President’s Message September 17, 2014
Brothers and Sisters:
I want to start off by saying that as this historically difficult fire season continues to erupt in different parts of our state, please be safe and take care of each other so that at the end of the shift everyone can go home and be with family and friends.
Earlier this year, I communicated with the governor’s office that climate, drought conditions and changing demographics were all conspiring to make this a very difficult time for firefighters.
We need to learn the policy lesson that the old notions about fire season were written at a time when we only had fifteen million people in California and the urban-wildland interface was barely part of our vocabulary.
Statistics prove what those of us who have been on the front line know to be real, that we are constantly being challenged to answer increasingly intensive fires under conditions that are life-threatening to private citizens and the firefighters who are answering the call.
Yes, I am seriously bothered by the contract problems that are also a constant echo as we see others go home while we remain on the front lines. However, today I want to talk about the incredible efforts that are a part of the CAL FIRE work ethic.
Yesterday, I had the opportunity to visit the members in the Siskiyou Unit and monitor the devastation to the community of Weed. The Weed community has a very small town feel to it where the neighbors look after each other. There is unselfishness to the community, and I saw examples of commitment to neighbor and town that will stay with me not only for the rest of my career, but the remainder of my life.
Four of our firefighters have been to enough fires to understand that their own homes were in danger of being consumed.
All four of them ultimately lost their homes. One of our members displayed a true example of dedication to the job we have chosen to do when he left his burning home to command the fire fight and ensure his community was evacuated without loss of life. Another member who lost everything was fighting another fire 200 miles away , while the third and fourth members were on rare days off after spending weeks on duty and raced home only to find their homes engulfed. There was no request for special treatment, and the job of ending the risk for everyone was paramount.
This has been a damn tough week where our membership is showing signs of fatigue, and morale is being tested by long shifts with little to zero time off.

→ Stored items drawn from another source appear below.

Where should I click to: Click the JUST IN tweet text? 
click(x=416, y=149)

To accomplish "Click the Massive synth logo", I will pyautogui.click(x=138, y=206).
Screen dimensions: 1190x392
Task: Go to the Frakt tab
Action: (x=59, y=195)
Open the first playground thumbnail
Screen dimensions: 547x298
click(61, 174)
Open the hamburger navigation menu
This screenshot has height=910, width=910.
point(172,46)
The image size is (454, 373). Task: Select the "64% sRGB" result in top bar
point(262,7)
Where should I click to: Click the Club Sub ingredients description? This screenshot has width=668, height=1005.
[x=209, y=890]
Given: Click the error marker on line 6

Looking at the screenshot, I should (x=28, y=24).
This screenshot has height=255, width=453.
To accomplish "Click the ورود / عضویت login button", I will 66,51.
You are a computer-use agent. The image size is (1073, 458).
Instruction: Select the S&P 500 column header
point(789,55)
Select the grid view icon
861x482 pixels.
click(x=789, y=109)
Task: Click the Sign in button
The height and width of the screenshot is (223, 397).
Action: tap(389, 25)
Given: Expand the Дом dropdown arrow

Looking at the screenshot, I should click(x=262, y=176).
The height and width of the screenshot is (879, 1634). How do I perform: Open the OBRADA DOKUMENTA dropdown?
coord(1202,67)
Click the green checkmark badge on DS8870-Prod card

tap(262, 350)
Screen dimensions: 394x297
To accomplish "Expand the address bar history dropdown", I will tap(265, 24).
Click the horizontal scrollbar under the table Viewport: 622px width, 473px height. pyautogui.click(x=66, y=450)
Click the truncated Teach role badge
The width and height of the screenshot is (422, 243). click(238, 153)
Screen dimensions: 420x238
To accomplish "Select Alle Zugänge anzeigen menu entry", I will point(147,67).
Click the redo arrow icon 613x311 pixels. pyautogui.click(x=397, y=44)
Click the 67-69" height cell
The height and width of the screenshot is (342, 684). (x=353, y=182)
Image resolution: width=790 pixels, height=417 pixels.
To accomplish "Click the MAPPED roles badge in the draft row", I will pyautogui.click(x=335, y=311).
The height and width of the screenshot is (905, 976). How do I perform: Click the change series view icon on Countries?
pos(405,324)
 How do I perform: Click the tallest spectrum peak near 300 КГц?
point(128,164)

Over the last couple of days, our members were tested mentally, physically and emotionally in numerous situations. A state utility was destroyed along with two local government engines, two CAL FIRE engines were involved in a vehicle accident with injuries to the public, and a shelter deployment of a crew captain with his inmate firefighters and a dozer operator meant using their training to save their lives. And, terribly, the four firefighters I mentioned earlier who lost all of their belongings.
In the face of these very real human tragedies, I am very proud of our CDF Firefighters Benevolent Foundation who also visited the members in Weed to assist in every way possible. As many of you know, as the bureaucracy of insurance companies rolls forward with forms to fill out and adjustors trying to reach the scene, our foundation issued financial assistance immediately to the members.
As we head toward the end of September the temperatures around the state still send the red line of a thermometer close to the century mark. The risks continue to be an everyday occasion. We all know the risks, we’ve all been there tired and sure we are at the end of our rope only to be sent to another call instead of going home.
Take care of each other; you are the finest firefighters in the world.